Let $E_0, E_1$ be Borel sets in $X$. Write $\wh E_0$ to denote $\pi_0^{-1}(E_0)$ and $\wh E_1$ to denote $\pi_0^{-1}(E_1)$. Also write $S$ to denote $\pi_1^{-1}(E_0\times E_1)$. Then we have for any bounded measurable function $\psi:\Omega\to \R$ that \begin{align} \begin{split} \int_{\wh E_1} \E[\psi|\mc X_0]\ d\P_\mu &= \int_{\wh E_1} \psi\ d\P_\mu\\ \Rightarrow \int_{X\times \wh E_1} \E[\psi|\mc X_0]\circ T\ d\P\mu &= \int_{X\times \wh E_1}\psi \circ T\ d\P_\mu \end{split} \end{align} But I am not able to show the following $$ \int_{S} \E[\psi|\mc X_0]\circ T\ d\P_\mu = \int_S \psi\circ T\ d\P_\mu $$ The last equation as such is not enough to prove the lemma since not all members of $\mc X_1$ look like rectangles. But a little bit of extra work from here will actually show the desired.
I don't have a full solution either, but perhaps some of these thoughts might help you to find one...
Let $\mathcal{B}_n$ be the $\sigma$-algebra obtained by pulling back the $\sigma$-algebra on $\Omega$ via the map $\Omega\to X, \omega\mapsto \omega_n$. By definition $B_0=\mathcal{X}_0$, and $\mathcal{B}_n \subset \mathcal{X}_n$.
I claim that $$\mathbf{E}[\psi| \mathcal{X}_0]\circ T^n= \mathbf{E}[\psi \circ T^n| \mathcal{B}_n].$$
(so what you are looking for reduce to prove that $\mathbf{E}[\psi \circ T^n| \mathcal{B}_n]=\mathbf{E}[\psi \circ T^n| \mathcal{X}_n]$, in other words, is $\mathbf{E}[\psi \circ T^n| \mathcal{X}_n]$ measurable wrt $\mathcal{B}_n$ ?)

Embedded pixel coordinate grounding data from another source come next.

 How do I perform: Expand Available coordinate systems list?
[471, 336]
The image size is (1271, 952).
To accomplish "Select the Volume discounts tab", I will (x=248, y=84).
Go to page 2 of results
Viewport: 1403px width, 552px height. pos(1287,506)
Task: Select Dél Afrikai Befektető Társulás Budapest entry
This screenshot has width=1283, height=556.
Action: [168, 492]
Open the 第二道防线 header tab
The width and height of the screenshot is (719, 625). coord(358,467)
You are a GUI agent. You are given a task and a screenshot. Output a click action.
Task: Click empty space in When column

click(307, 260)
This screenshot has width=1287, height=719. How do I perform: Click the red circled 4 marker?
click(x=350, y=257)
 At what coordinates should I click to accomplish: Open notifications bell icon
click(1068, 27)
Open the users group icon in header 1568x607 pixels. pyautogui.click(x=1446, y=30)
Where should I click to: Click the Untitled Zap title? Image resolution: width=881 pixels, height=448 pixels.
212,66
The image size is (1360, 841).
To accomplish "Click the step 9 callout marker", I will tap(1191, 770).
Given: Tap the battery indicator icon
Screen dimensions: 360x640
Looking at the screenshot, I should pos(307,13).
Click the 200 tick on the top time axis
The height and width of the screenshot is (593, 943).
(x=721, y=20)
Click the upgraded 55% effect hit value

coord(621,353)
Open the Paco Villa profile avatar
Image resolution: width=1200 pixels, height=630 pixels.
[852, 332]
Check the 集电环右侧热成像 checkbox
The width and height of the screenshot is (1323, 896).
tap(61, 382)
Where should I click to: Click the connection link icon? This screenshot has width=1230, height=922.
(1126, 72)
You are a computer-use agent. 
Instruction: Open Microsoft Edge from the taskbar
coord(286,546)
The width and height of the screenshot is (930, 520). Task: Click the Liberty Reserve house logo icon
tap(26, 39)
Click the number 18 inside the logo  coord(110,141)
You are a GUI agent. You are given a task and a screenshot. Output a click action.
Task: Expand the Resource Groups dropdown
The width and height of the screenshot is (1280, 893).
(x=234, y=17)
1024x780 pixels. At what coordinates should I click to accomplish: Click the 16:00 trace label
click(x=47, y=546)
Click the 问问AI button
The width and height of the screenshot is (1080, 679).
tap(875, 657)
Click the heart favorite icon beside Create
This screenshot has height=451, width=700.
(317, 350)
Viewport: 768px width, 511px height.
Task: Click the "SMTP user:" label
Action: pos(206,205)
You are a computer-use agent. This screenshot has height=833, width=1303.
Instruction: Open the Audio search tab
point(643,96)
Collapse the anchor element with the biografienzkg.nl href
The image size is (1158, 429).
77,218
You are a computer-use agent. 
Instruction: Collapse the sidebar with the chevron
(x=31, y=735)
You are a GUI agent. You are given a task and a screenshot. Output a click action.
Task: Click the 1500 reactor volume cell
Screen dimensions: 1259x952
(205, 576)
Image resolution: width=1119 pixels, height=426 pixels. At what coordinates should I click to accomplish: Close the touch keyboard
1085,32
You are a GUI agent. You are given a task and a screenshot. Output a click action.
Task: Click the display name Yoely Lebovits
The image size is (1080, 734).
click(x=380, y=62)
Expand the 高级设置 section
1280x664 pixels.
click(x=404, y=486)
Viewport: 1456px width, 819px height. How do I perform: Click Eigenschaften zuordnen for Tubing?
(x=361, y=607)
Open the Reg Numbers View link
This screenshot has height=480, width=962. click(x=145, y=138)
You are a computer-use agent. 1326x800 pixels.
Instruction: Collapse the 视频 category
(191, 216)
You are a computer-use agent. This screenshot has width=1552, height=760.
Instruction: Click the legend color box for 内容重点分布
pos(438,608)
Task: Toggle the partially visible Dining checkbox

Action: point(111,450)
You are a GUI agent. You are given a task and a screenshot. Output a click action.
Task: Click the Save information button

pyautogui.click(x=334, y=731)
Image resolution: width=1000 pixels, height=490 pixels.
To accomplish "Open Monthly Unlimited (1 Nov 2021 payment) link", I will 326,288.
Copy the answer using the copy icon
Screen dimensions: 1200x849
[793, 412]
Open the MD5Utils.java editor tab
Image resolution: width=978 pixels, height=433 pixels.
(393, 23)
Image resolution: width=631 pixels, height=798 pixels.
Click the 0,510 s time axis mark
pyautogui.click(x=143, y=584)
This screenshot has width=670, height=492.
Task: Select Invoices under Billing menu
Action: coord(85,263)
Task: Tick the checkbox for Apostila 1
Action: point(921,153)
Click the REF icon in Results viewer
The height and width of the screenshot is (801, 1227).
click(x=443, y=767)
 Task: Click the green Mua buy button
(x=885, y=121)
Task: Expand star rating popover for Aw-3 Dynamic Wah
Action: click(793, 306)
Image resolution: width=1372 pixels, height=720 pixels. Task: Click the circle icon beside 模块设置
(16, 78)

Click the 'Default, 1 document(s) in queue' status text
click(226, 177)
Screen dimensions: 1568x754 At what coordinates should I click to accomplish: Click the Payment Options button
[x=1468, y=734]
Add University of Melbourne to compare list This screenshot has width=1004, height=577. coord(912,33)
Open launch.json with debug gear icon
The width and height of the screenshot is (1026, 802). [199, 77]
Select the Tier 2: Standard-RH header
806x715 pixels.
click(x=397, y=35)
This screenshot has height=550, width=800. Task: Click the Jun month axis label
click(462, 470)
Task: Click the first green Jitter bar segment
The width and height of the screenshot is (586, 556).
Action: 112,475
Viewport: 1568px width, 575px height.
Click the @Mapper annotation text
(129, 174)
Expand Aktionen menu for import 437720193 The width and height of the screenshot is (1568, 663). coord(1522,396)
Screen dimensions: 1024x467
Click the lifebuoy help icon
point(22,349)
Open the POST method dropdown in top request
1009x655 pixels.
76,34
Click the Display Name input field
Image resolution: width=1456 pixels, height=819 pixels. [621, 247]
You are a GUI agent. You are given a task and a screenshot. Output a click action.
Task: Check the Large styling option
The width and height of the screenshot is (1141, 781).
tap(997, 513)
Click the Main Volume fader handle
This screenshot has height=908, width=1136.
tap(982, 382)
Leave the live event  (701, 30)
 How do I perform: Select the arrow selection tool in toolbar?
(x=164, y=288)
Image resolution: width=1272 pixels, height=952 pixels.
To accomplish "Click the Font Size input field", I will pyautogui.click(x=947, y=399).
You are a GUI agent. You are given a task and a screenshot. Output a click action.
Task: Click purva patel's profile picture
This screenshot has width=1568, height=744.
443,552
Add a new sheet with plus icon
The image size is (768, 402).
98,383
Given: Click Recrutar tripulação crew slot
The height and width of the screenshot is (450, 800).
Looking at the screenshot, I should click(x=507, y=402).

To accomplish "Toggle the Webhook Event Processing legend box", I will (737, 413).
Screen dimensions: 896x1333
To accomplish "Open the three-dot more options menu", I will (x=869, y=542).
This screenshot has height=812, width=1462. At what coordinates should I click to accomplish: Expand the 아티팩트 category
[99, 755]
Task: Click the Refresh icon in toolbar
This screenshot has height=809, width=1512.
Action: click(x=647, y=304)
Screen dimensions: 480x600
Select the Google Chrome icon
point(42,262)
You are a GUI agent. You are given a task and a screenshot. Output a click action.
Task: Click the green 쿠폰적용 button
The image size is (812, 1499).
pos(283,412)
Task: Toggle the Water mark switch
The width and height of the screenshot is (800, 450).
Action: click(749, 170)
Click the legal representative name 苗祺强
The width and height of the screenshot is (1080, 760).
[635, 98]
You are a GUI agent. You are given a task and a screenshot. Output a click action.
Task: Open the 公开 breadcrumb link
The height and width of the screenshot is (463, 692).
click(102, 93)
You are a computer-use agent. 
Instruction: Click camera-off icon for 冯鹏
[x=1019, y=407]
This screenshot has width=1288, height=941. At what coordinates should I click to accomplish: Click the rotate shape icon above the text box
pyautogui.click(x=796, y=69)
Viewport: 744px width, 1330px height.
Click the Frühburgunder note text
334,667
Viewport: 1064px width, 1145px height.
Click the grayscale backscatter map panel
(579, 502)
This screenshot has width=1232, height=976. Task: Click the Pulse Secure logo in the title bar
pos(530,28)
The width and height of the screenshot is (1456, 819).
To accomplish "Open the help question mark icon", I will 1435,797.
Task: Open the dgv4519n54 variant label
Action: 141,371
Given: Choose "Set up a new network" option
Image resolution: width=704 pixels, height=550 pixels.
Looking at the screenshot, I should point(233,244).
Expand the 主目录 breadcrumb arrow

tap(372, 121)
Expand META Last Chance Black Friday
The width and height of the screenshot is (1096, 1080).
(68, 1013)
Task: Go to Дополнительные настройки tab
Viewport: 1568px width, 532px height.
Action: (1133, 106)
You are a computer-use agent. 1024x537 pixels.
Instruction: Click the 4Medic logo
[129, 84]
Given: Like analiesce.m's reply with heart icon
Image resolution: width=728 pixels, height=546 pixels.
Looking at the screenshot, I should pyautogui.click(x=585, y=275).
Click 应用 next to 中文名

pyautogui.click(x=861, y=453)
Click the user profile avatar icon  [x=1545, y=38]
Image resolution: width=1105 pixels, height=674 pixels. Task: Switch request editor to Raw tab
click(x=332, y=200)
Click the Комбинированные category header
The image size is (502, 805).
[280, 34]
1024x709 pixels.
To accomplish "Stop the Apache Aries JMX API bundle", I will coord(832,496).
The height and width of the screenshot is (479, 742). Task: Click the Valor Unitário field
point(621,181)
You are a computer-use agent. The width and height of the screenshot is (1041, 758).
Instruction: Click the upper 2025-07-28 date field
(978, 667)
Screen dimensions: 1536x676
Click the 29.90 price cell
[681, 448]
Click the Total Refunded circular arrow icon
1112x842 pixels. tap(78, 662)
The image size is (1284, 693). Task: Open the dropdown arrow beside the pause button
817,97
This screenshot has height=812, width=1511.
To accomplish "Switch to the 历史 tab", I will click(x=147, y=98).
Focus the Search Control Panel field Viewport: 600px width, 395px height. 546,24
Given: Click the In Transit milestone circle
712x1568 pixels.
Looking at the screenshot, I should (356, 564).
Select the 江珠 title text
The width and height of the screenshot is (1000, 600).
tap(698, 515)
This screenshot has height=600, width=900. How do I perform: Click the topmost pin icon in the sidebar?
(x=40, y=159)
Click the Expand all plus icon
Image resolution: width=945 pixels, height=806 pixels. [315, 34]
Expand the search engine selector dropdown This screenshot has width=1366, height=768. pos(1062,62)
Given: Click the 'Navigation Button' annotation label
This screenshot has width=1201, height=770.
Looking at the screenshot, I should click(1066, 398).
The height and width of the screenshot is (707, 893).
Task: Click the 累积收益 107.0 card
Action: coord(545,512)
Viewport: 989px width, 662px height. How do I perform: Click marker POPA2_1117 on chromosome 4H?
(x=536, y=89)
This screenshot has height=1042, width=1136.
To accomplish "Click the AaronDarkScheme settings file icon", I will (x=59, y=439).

To prove this, first note that a map $f:X\to \mathbf{C}$ is $\mathcal{B}_n$-measurable iff it depends only on the $n$-th coordinate; so for any such $f$, there exists $F:X\to \mathbf{C}$, $\mathcal{X}_0$-measurable such that $f=F\circ T^n$.
Now, the function $\mathbf{E}[\psi|\mathcal{X}_0]\circ T^n$ is clearly $\mathcal{B}_n$ measurable. To show that it is the conditional expectation of $\psi\circ T^n$ wrt $\mathcal{B}_n$, we need to compute its integral versus an arbitrary $g$ which is $\mathcal{B}_n$-measurable, i.e of the form $g=G\circ T^n$.
$$I:=\int_\Omega g(\mathbf{E}[\psi| \mathcal{X}_0]\circ T^n) d\mathbb{P}_\mu(\omega)=\int_\Omega G \circ T^n \mathbf{E}[\psi| \mathcal{X}_0]\circ T^n d\mathbb{P}_\mu,$$ by $T$-invariance we have $$I=\int G \mathbf{E}[\psi| \mathcal{X}_0] d\mathbb{P}_\mu,$$ Now, since $G$ is $\mathcal{X}_0$-measurable, by definition of conditional expection $$I=\int G \psi d\mathbb{P}_\mu=\int G\circ T^n \psi\circ T^n d\mathbb{P}_\mu, $$ again using $T$-invariance of $\mathbb{P}_\mu$, so
$$I=\int g \psi \circ T^n d\mathbb{P}_\mu,$$ as required.